How to find the X highest values in a list depending on the values of another list with bash/awk?

136 views Asked by At

I found a bit of answers with this topic on this forum : How to find the X lowest values in a list with bash/awk?

But my problem is a little bit different.

This is an exemple of inpout.txt file (a "," delimited text file which can be open as csv file):

ID, Code, Value, Store
SP|01, AABBCDE, 15, 3 
SP|01, AABBCDE, 14, 2 
SP|01, AABBCDF, 13, 2
SP|01, AABBCDE, 16, 3 
SP|02, AABBCED, 15, 2 
SP|01, AABBCDF, 12, 3
SP|01, AABBCDD, 13, 2 
SP|02, AABBCDF, 9, 2
SP|01, AABBCDF, 8, 3

The idea is to print rows with the 2 highest values in "Value" column for identical values in "Code" (And also keep the headers)

Exemple of output files:

ID Code Value Store
SP|01, AABBCDE, 16, 3
SP|01, AABBCDE, 15, 3
SP|02, AABBCED, 15, 2
SP|01, AABBCDD, 13, 2
SP|01, AABBCDF, 13, 2
SP|01, AABBCDF, 12, 3

I'm new to Linux and have a bit of knowledge in very basic use of AWK, sed, grep ect but I'm unsure how to manipulate the file to get the output as stated above.

Any help would be very much appreciated!

1

There are 1 answers

6
Zsolt Botykai On
awk -F "," '
# it's the header
NR == 1 { header=$0 ; OFS=FS ; next }
# check if we stored the code already
! ( $2 in codes ) { codes[$2]=1 }
# store the max and line shift the previous max, skip to next line
$3 >= $2[1] { 
    $2[2] =  $2[1] ; 
    $2[4] = $2[3] ; 
    $2[3] = $0 ; 
    $2[1] = $3 ; 
    next 
}
# store the second greatest value
$3 > $2[2] { 
    $2[2] =  $3 ; 
    $2[4] = $0 
}
# finally print the maxes
END {
print header
for (c in codes) {
    print c[3]
    print c[4]
    }
}' INPUTFILE

Note, this prints the codes in random order, but the value lines (in the codes array) will be sorted (desc.).

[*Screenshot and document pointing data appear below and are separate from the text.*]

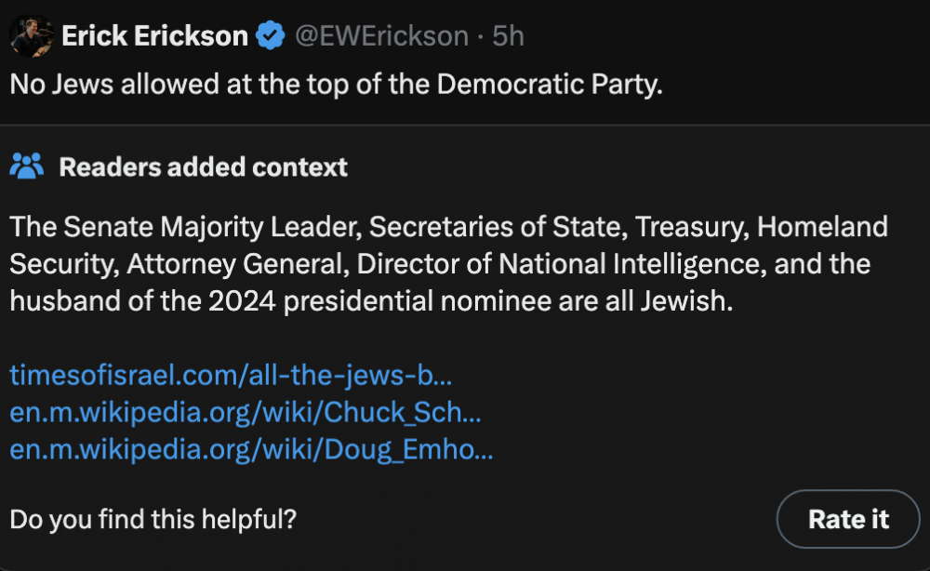Click the "Readers added context" heading
This screenshot has height=571, width=930.
203,167
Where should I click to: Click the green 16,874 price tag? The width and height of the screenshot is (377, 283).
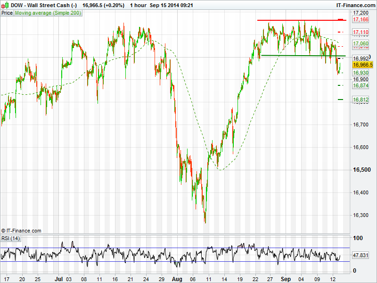(x=361, y=85)
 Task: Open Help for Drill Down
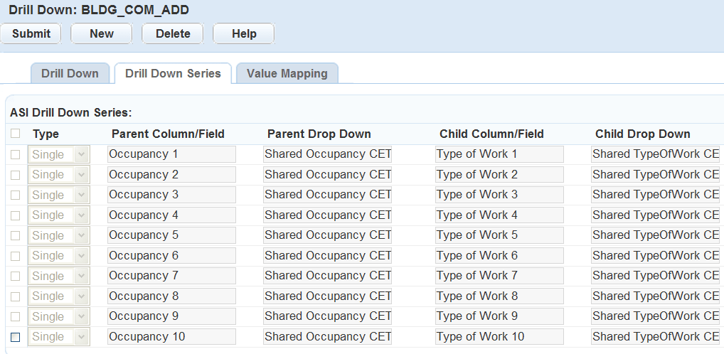point(244,33)
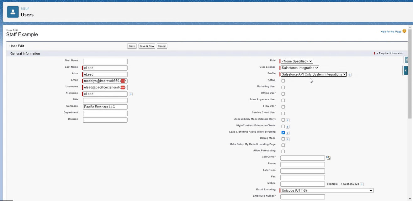The image size is (413, 201).
Task: Open help via the question mark icon
Action: point(404,31)
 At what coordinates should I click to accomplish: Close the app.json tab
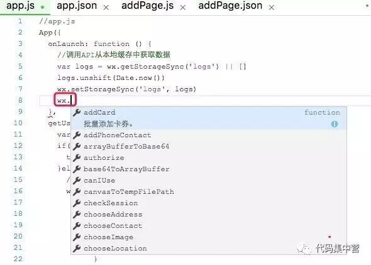[106, 8]
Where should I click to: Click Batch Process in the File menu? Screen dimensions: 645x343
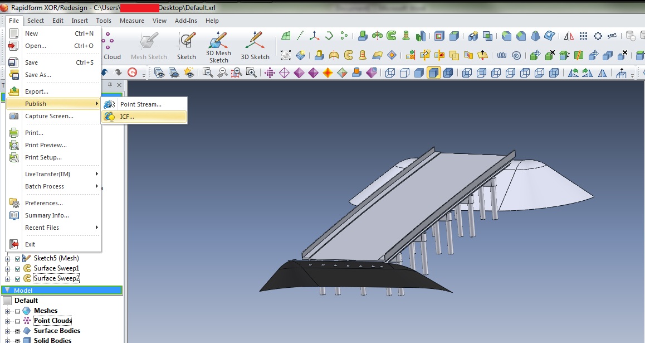click(45, 186)
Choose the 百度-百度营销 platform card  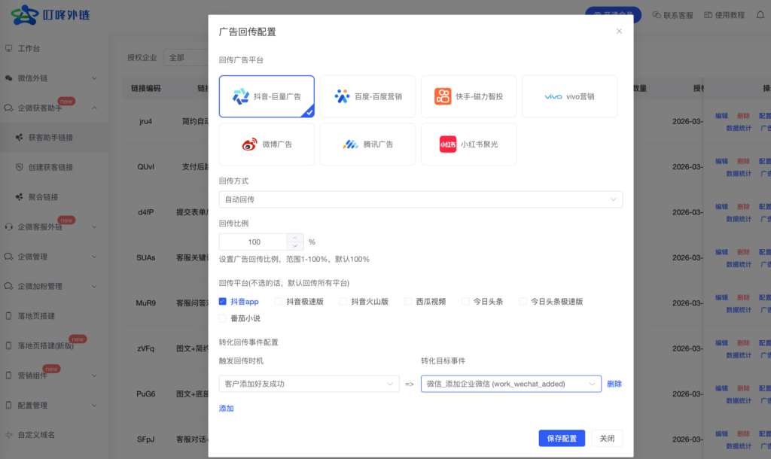367,96
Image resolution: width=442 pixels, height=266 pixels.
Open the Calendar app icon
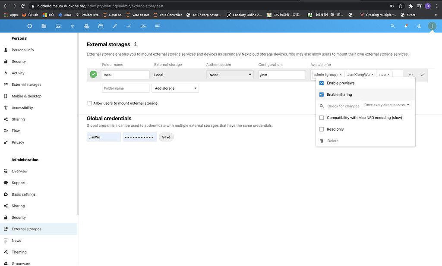[101, 26]
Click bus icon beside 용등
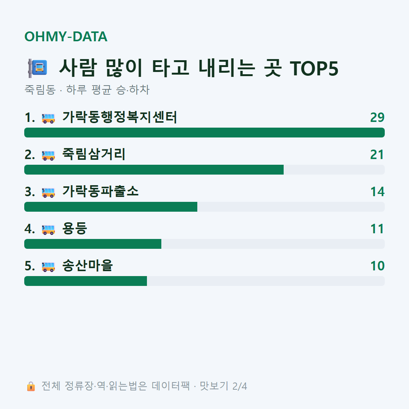This screenshot has width=409, height=409. 48,229
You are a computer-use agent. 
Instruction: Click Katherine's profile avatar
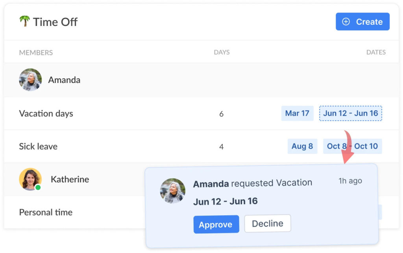click(30, 179)
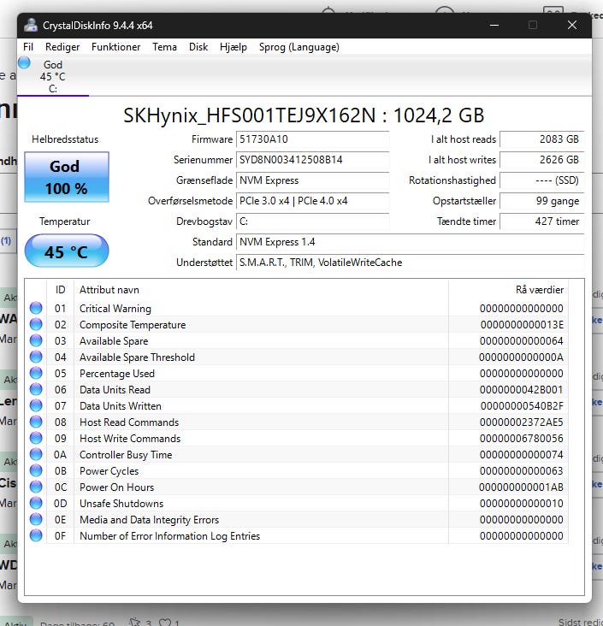The height and width of the screenshot is (626, 603).
Task: Open the Funktioner menu
Action: [x=116, y=47]
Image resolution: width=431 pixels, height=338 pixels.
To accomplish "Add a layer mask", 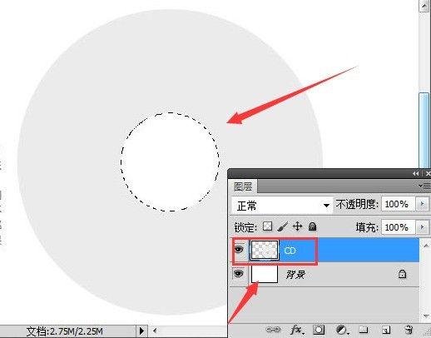I will (x=319, y=330).
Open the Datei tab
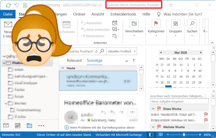 point(8,14)
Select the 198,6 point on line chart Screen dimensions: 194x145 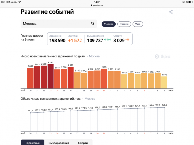point(164,107)
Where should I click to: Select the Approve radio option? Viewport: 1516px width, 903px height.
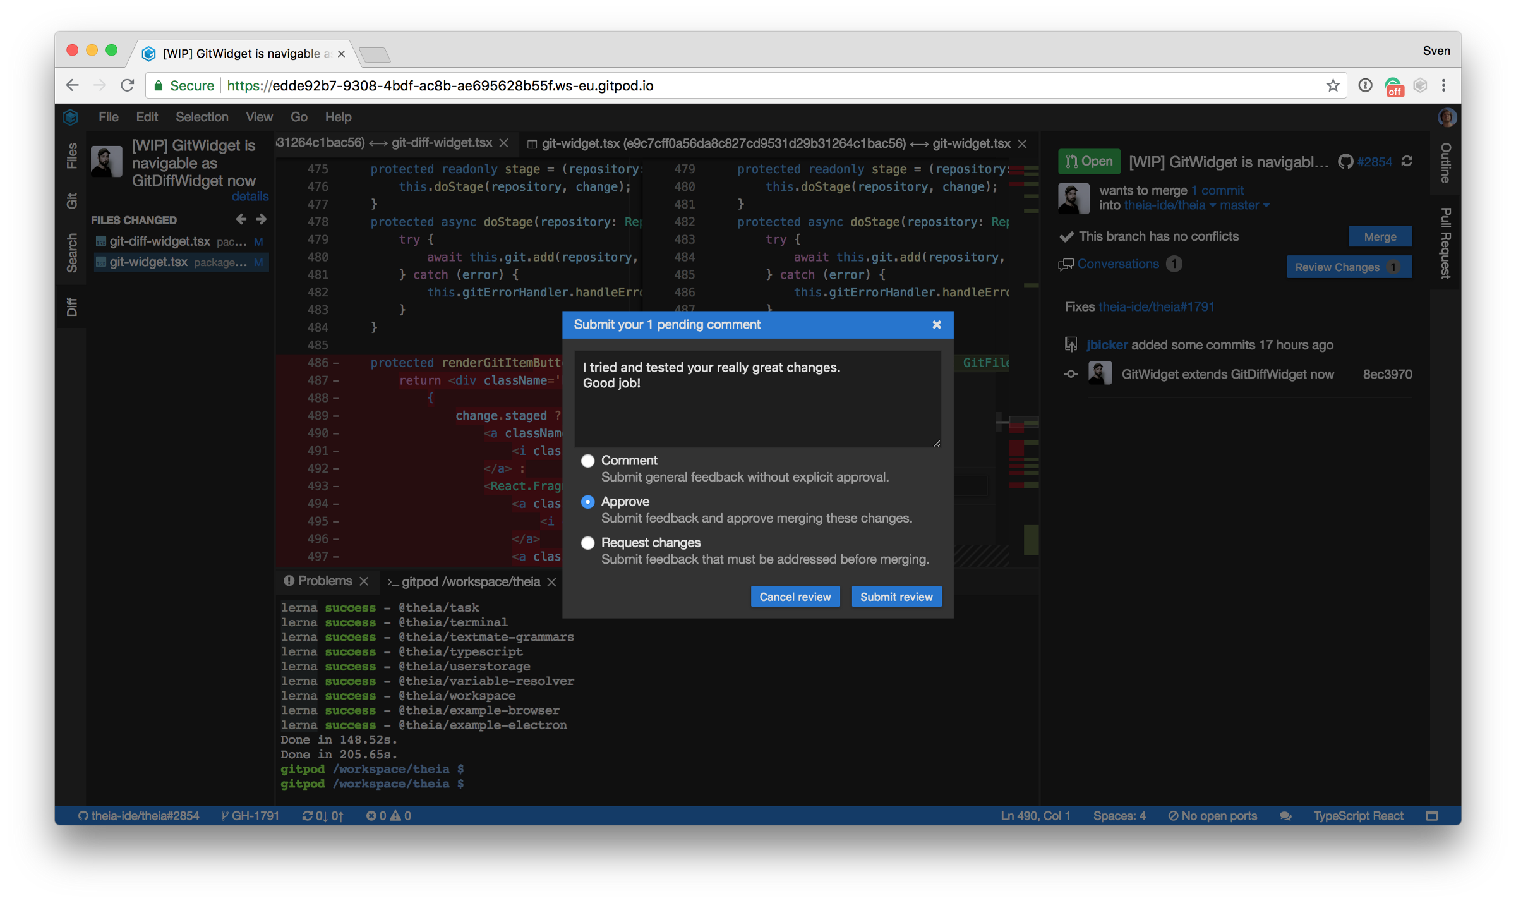[588, 502]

UPDATE: the problem with the above code is that GAwk does not support dynamic array names. It can be solved with multi dimensional arrays which GAwk supports in a strange manner, see here: http://objectmix.com/awk/27035-dynamic-array-names.html and Awk array iteration for multi-dimensional arrays and the official docs: http://www.gnu.org/software/gawk/manual/html_node/Multi_002ddimensional.html . I'd recommend going that way.